Zebras are unique animals with black and white striking strips. But do you wonder about what sound a zebra makes? 

Zebras are mostly voices for communication with others to show their emotions.

Contrary to popular belief, zebras do not make a typical “zebra sound” as many other animals do. They are generally silent animals and communicate with each other using body language, facial expressions, and postures.

However, they can make a variety of vocalizations such as snorts, grunts, and brays, which are similar to those made by horses and donkeys. In certain situations, zebras may make alarm calls or whinnies to alert their herd members of potential danger. So, while there isn’t a definitive “zebra sound,” they do have a range of vocalizations that they use for different purposes.

In this article, we will discuss many types of sounds that zebras make and which factors influence their voice. 

What sound does a zebra make?

Zebras are able to make various sounds. They use these sounds to social bonding, communication and to set up dominance within a herd. 

Zebra can make different types of sounds like growling, whining, snorting and braying. During excitement and nervousness, it snorts a high-pitched voice. When zebras are trying to defend their areas, they mostly growl. Hairless horse is an other interesting topic to read about.
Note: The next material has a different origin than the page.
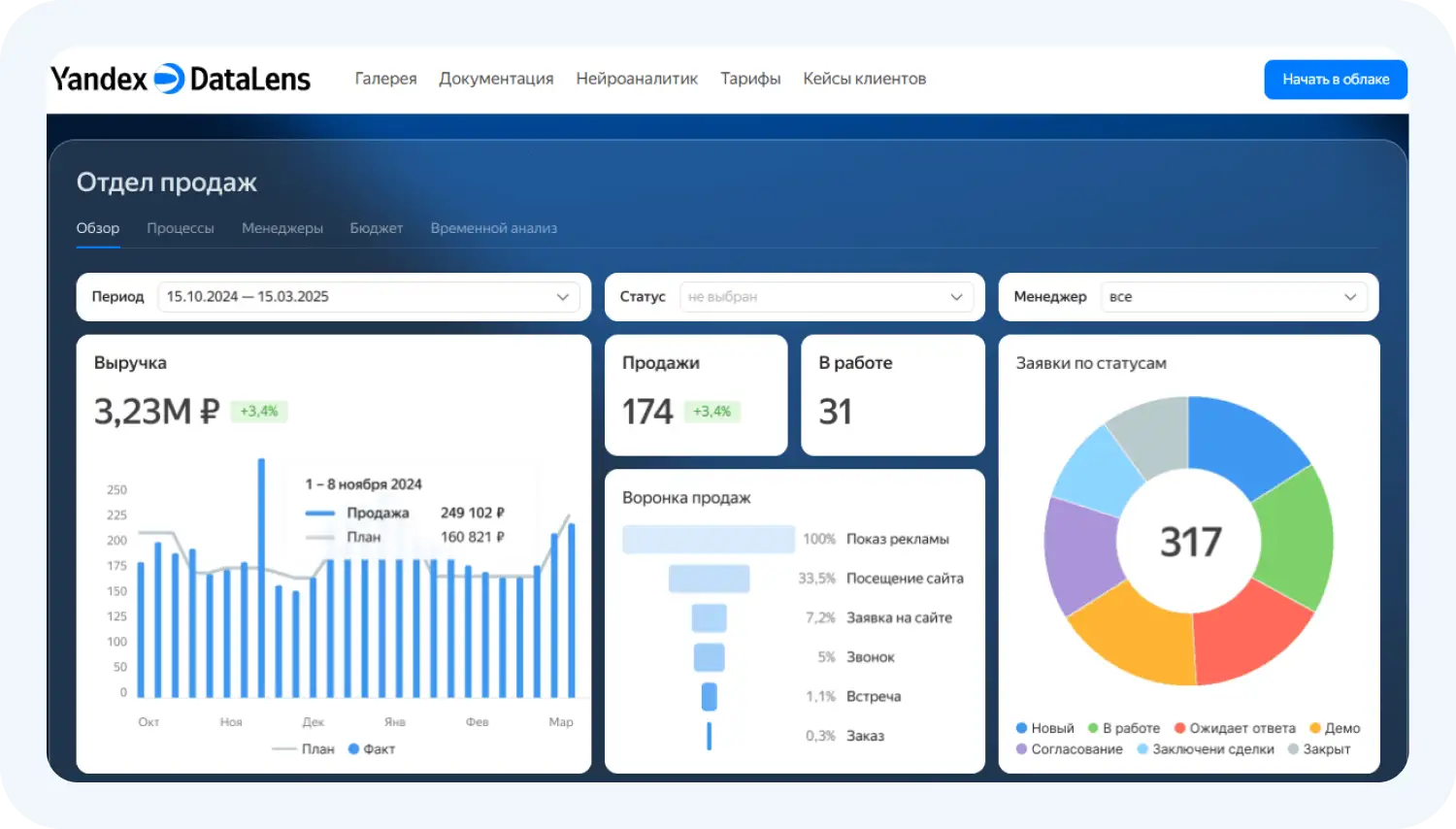Open the Документация link
Viewport: 1456px width, 829px height.
(x=496, y=79)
What does a zebra’s bray sound like?

Zebras do not bray like donkeys or mules, which are members of the same animal family (Equidae). Instead, zebras make a high-pitched, yipping, or barking sound, which is often described as sounding like “yip-yip-yip” or “bark-bark-bark”. This sound is used to communicate with other members of their herd, especially when they are excited or alarmed. Zebras may also make snorting or snuffling noises when they are grazing or exploring their environment.

Zebras’ bray sounds are often used to attract mates, show anger and impatience. 
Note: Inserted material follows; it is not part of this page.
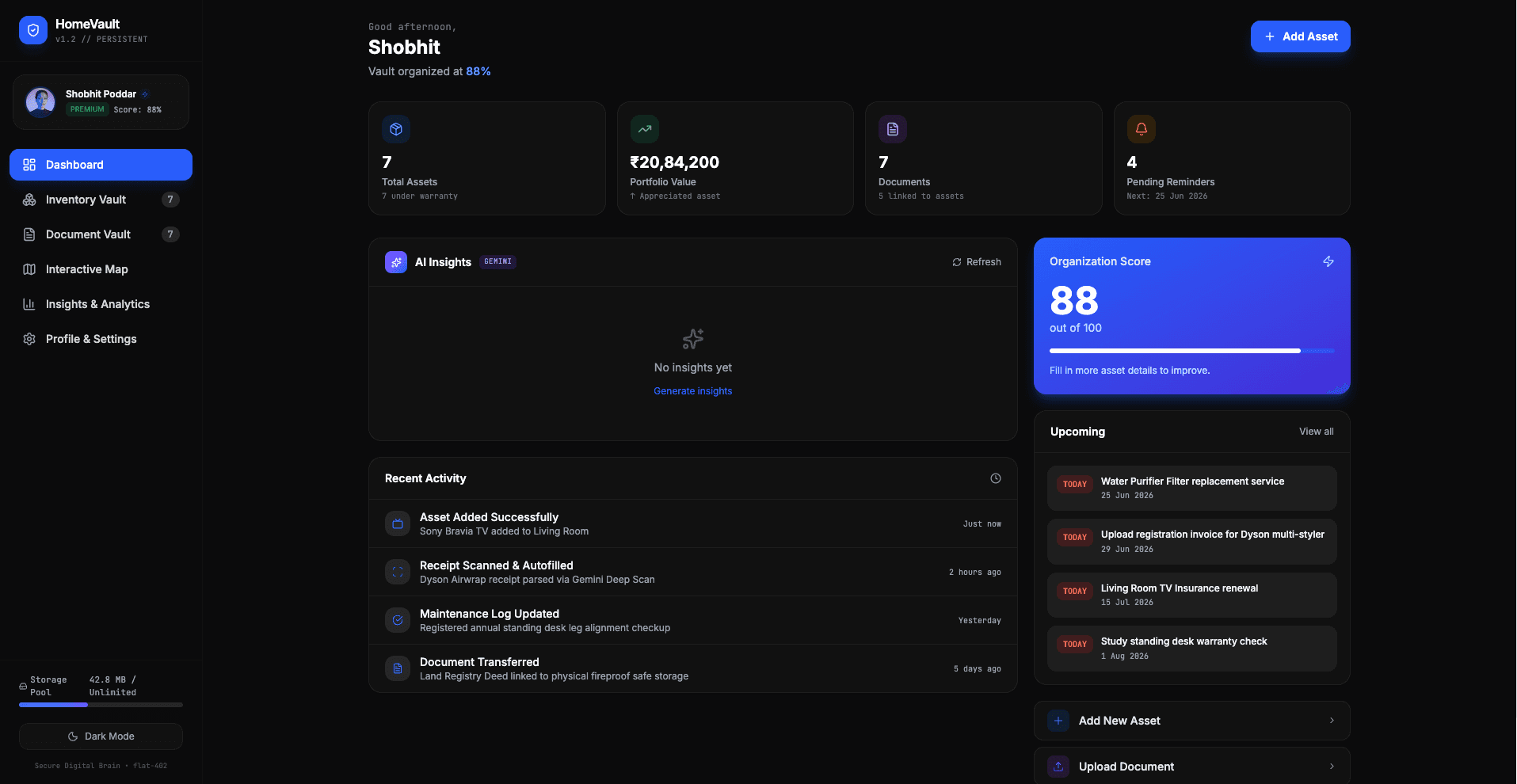Click the Add Asset button
Screen dimensions: 1517x784
tap(1301, 36)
What does a zebra snort sound like?

A zebra snort can be described as a short, sharp exhalation of air through the nostrils, often accompanied by a puffing or huffing sound. The sound is similar to a “snort” or “puff” and is often used by zebras as a way to communicate with each other, express excitement or alarm, or as a warning signal to potential predators.
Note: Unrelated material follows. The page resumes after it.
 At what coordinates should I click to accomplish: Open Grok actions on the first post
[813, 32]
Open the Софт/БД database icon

The exact sound may vary depending on the specific species of zebra and the individual animal’s age, size, and health.

A zebra snort is a keen and shrill exhalation by the nostrils. The sound is the same as a loud snort and hiss and it may be heard from a distance. 

They often snort when they face any danger and to warn other zebras. 

What does a zebra neigh sound like?

The high-pitched and whinnying sound is known as neigh. This sound is like a horse sound which is used to be in touch with other zebras. 

During exhalation, the sound is produced which can be catched from a distance. Zebras make a neigh sound when trying to find the other members of their herd. The exact sound of a zebra is different and depends on the individual zebra and the factors of the vocalizations. 

What sound do baby zebras make?

Baby zebras, also known as foals, make high-pitched whining and neighing sounds to communicate with their mothers and other members of their herd. They may also make soft grunting or snorting sounds. As they grow older, their vocalizations become more complex and varied. You should read the interesting article on zebrula here.


Contrary to popular belief, zebras do make sounds, although they are not as loud or frequent as other animals such as lions or elephants. The most common sound zebras make is a barking or braying noise, similar to that of a donkey or a horse. 

This sound is used for communication between members of the herd, particularly to warn each other of potential danger. 

Additionally, zebras can make a snorting noise when they are agitated or excited, and they may also make soft whinnying or neighing sounds to communicate with their young. While the sound of a zebra may not be as recognizable as that of other animals, it is still an important part of their social and communication behaviors.